— Exercise input —
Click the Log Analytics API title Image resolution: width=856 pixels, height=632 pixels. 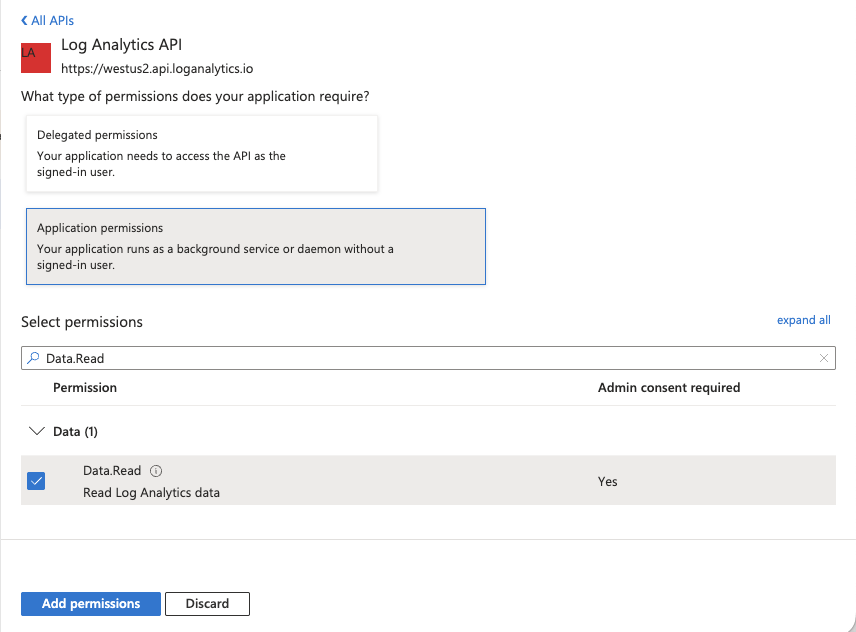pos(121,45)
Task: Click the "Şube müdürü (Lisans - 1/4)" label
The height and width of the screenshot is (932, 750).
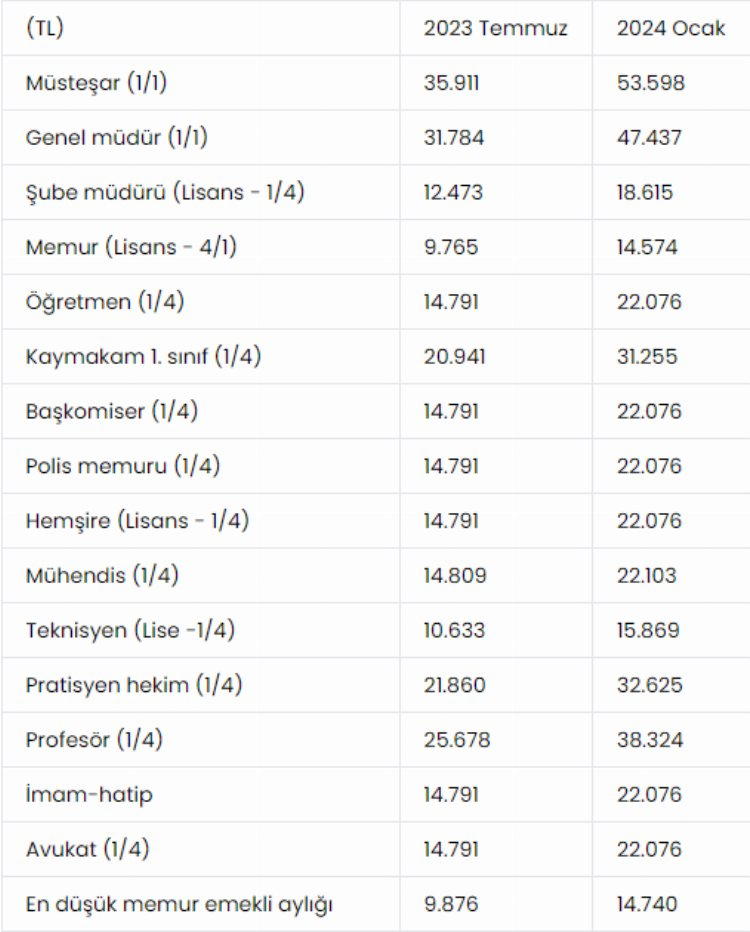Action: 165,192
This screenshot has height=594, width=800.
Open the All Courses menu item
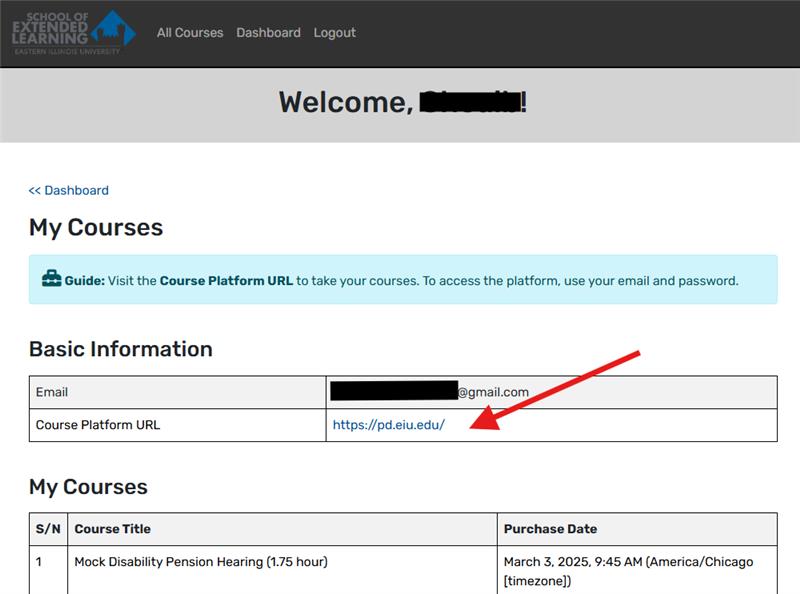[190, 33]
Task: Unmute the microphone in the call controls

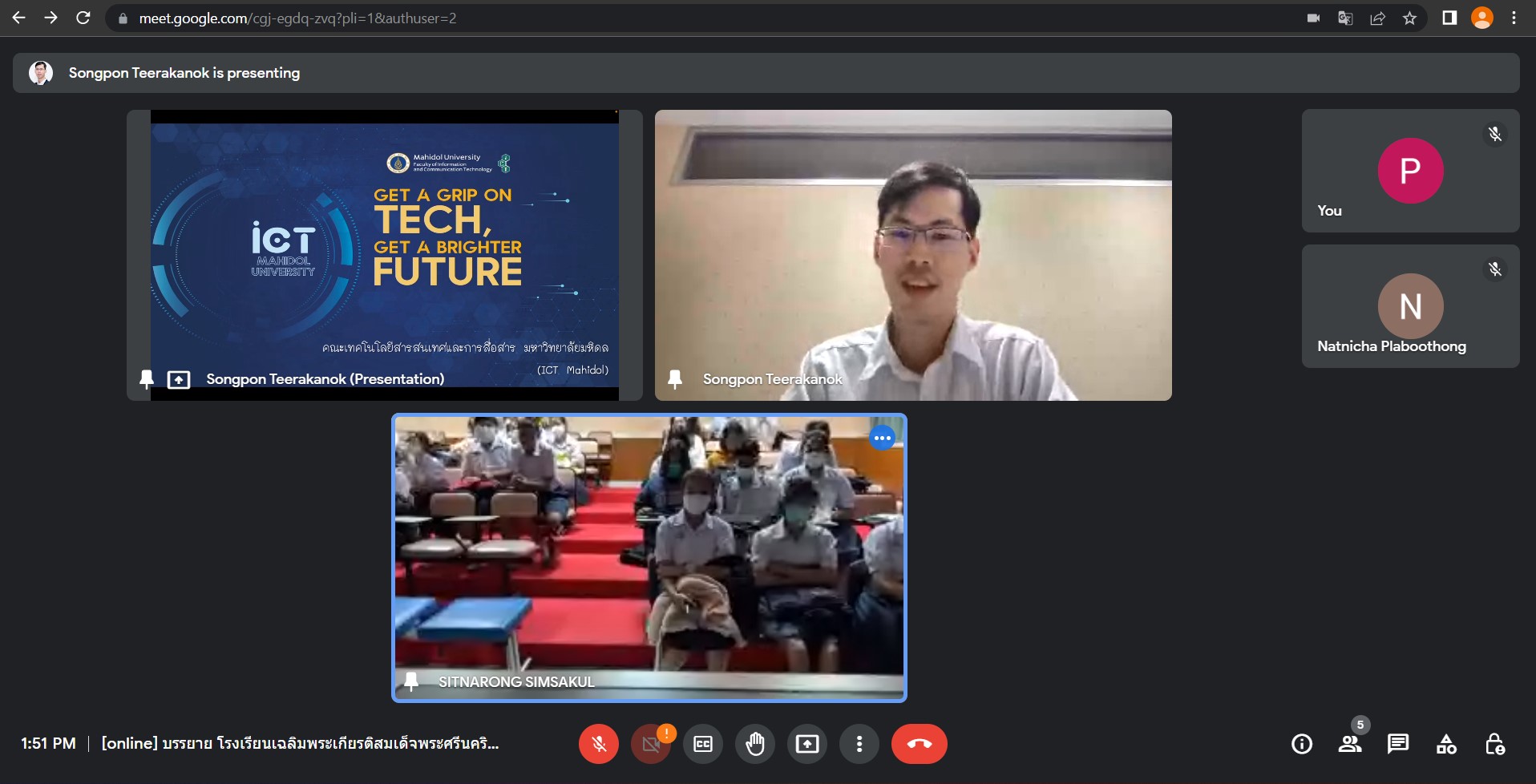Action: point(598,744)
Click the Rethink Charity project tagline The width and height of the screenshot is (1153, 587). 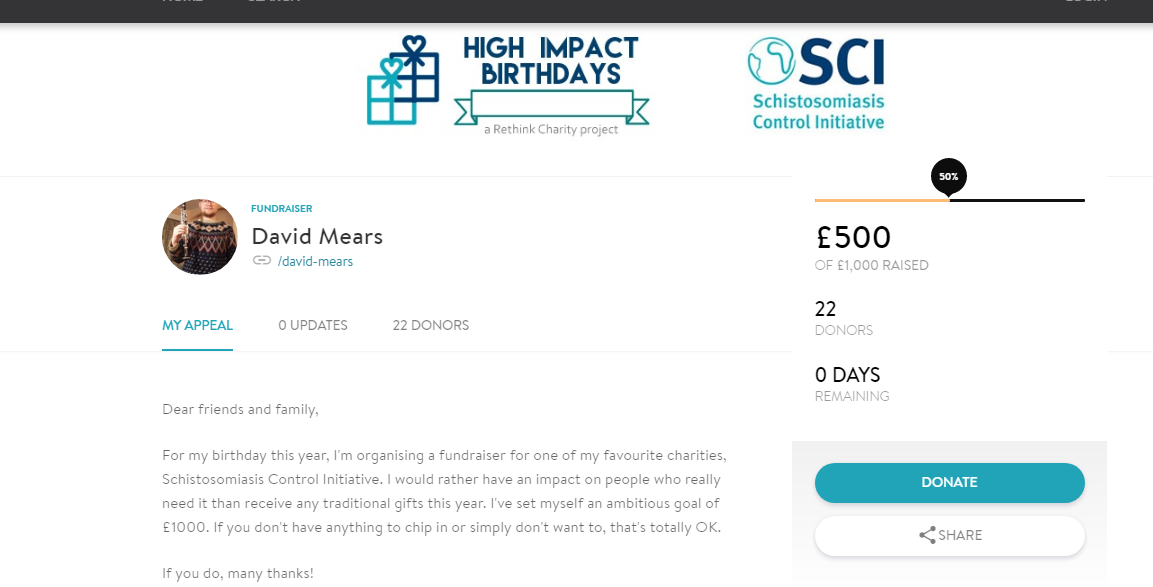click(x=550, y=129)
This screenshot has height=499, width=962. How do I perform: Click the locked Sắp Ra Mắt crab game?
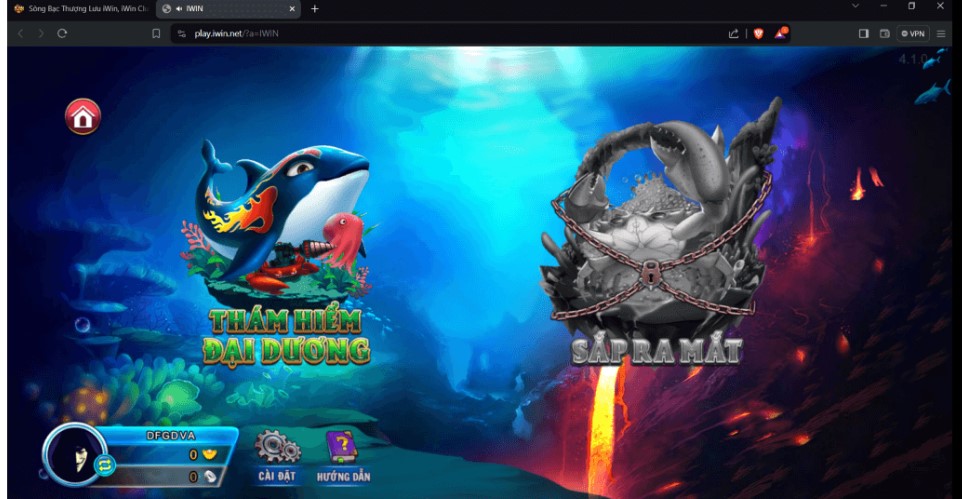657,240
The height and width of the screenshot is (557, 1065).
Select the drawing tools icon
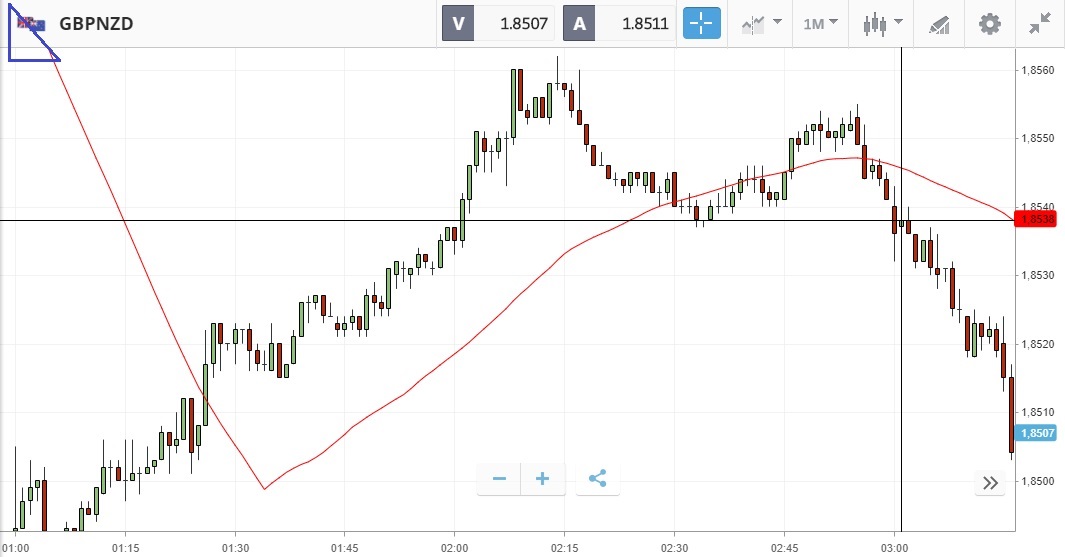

— Problem requirements —
Find the line containing "This screenshot has height=499, width=962." in the listing above. Please restate word for word that line through the last one, leaving out the pictures.

— Task output —
This screenshot has height=499, width=962. How do I perform: Click the locked Sắp Ra Mắt crab game?
657,240
The height and width of the screenshot is (557, 1065).
Select the drawing tools icon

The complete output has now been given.